Frazier has demonstrated an astonishing ability to operate with ease in a variety of registers: from On the Rez, an investigation into the lives of modern day Oglala Sioux written with a mix of humor, compassion, and imagination, to Dating Your Mom, a sidesplitting collection of humorous essays that imagines, among other things, how and why you might begin a romance with your mother. Here, Frazier tackles another genre with his usual grace and aplomb, as well as an extra helping of his trademark wicked wit. The Cursing Mommy's failures and weaknesses are our own—and Frazier gives them a loving, satirical spin that is uniquely his own.
PUBLISHERS WEEKLY
Bored and frustrated suburban housewife and mother Linda, aka the Cursing Mommy, curses every moment she's alive and has to put up with her life.

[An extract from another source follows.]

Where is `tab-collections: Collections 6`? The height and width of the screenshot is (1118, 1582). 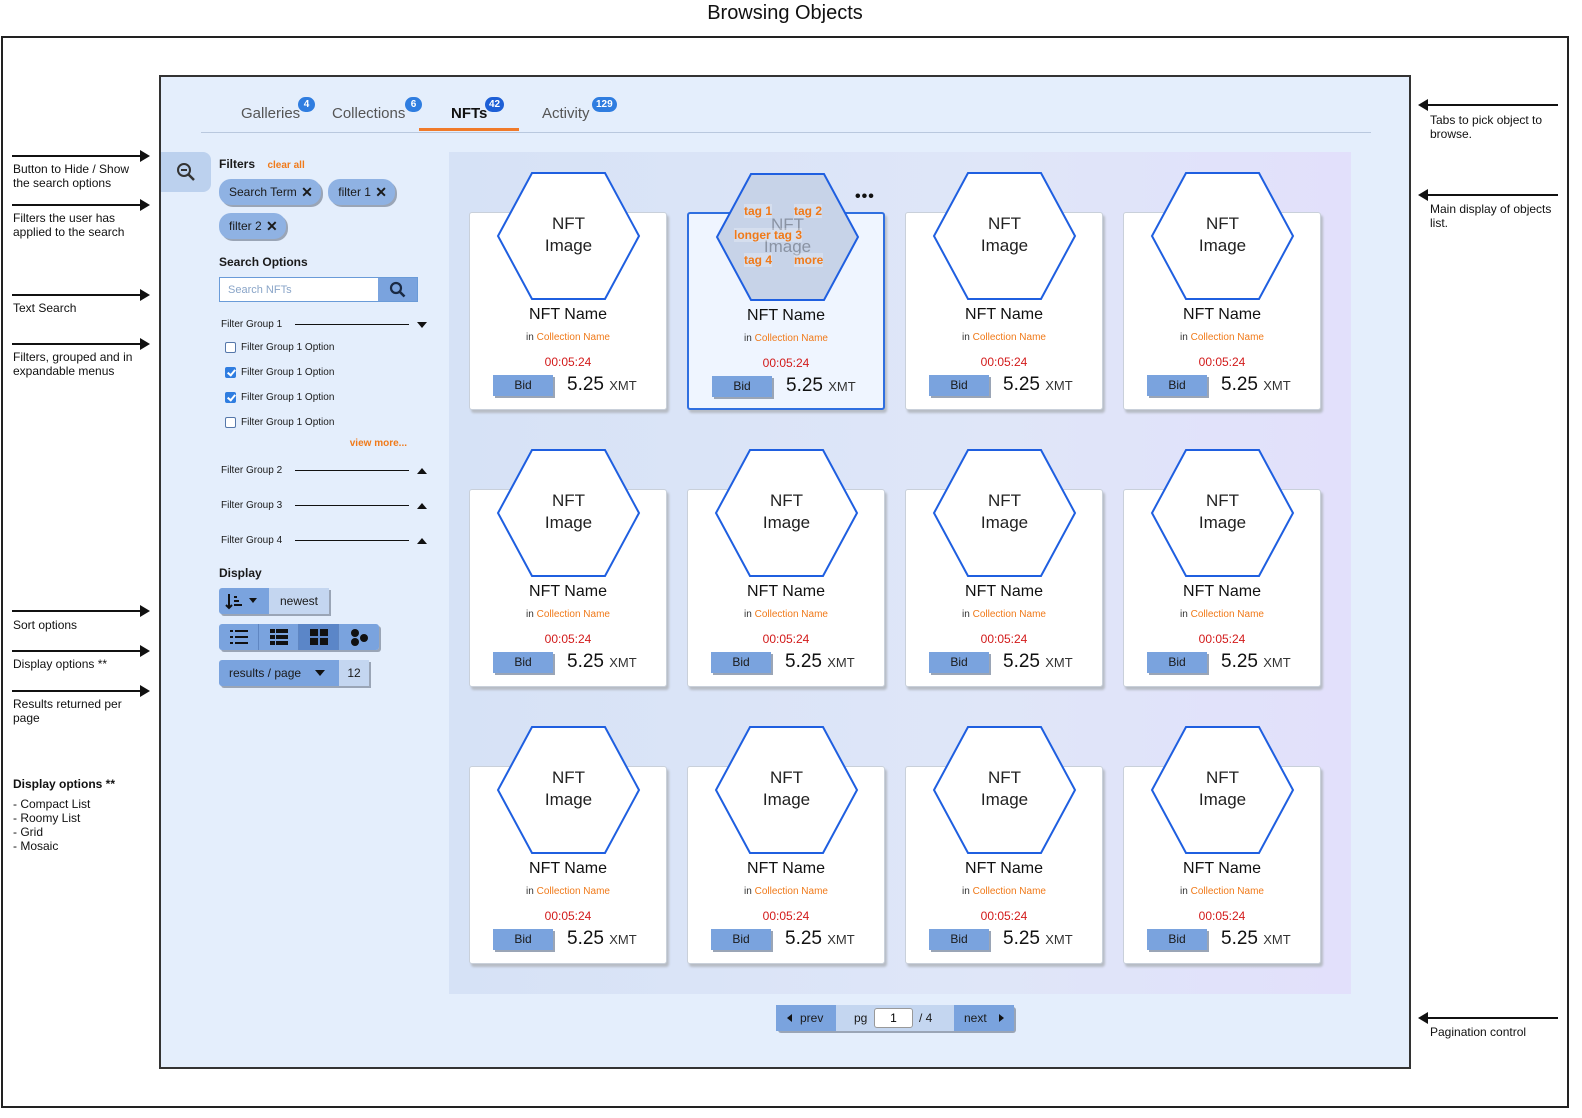 tab-collections: Collections 6 is located at coordinates (377, 110).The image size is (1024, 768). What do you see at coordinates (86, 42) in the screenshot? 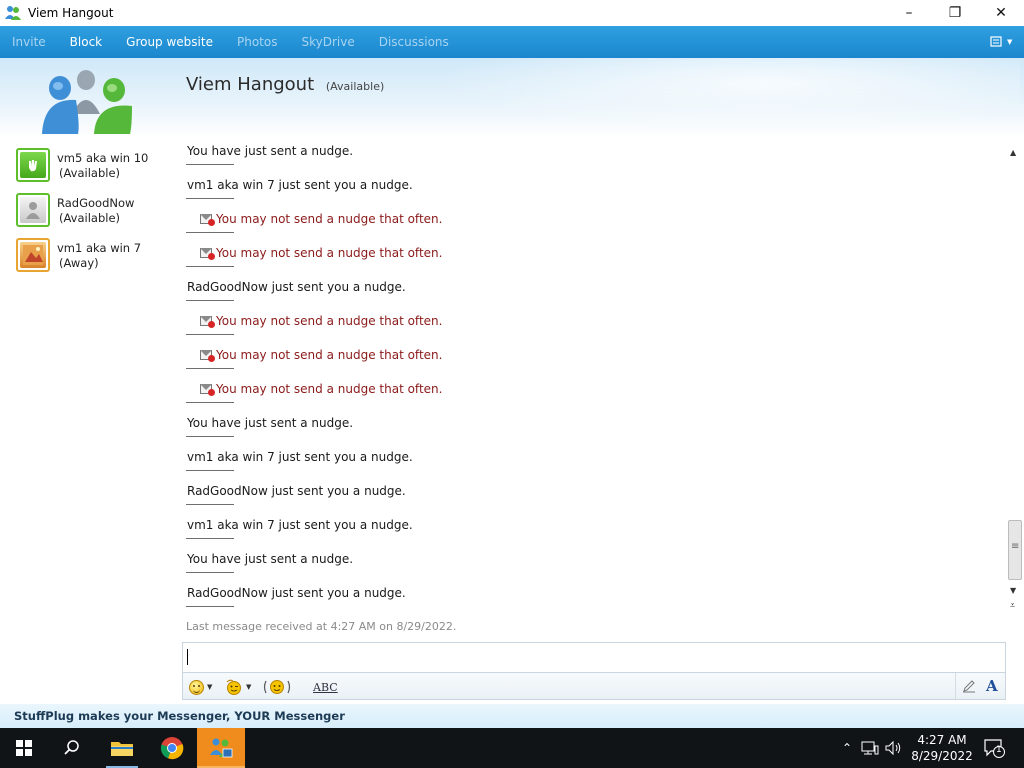
I see `menu-block: Block` at bounding box center [86, 42].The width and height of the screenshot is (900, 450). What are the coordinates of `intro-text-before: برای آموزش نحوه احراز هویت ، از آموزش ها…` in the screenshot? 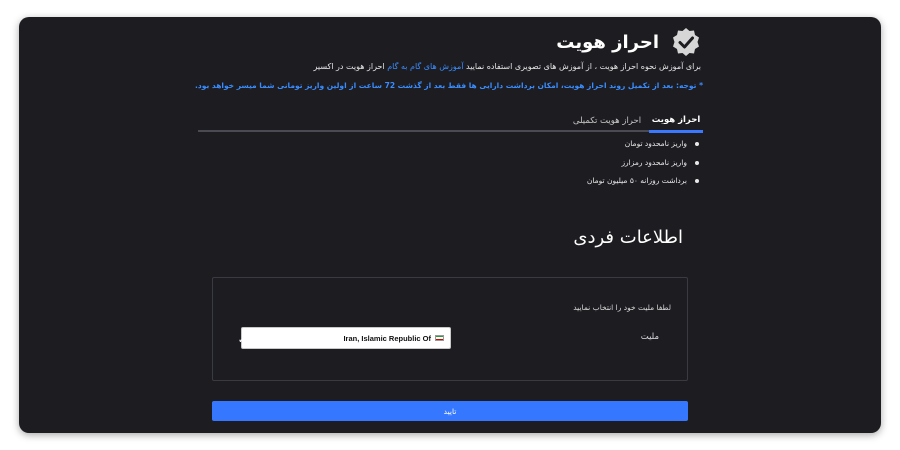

Plagued with an unambitious and lazy husband who lives in his own world and doesn't help out in hers, she's also afflicted with an aging father with dementia who just won't and two sons whose own particular ways take too much time away from her book club and her drinking scotch. Using her day-book as an invitation into the story of her life and woes, Linda invites her dear readers to accompany her day-by-day through one year of her crazy, rotten, desperate life. Drawing on his New Yorker columns featuring the cursing mommy, essayist Frazier builds this ramshackle and rambling novel around this profane mother who appears to have watched one too many teenage gross-out movies and who copes with life with a salty tongue and a shallow mind. While Frazier's so-called novel tries valiantly to skewer the superficiality of suburban soccer moms with his satire, his main character's tiresome tirades quickly wears on the reader.
Customer Reviews
Good, but...
I really enjoyed the preview sample of this book. Who would laugh at a mom having to knock down a giant frozen penis (that was supposed to be a snowman) in their front yard? This gal! I laughed and laughed. I think more so because I am a mother of two boys and I could see myself having this same problem...and on some level, reacting the same way. But the rest of the read wasn't as laugh out loud funny. It's too bad because the writing is satire at it's best. I think I was prepared for more realism humor vs the over the top craziness that it was. Don't get me wrong, the main characters are pretty honest but what surrounds them is larger than life parody. It left me wanting to tone it down a notch or two to enjoy some ability to relate. It was like finding Stephen Colbert when I was looking for Jon Stewart. Regardless, this is the first Frazier book I've bought and I would buy another now I know what to expect.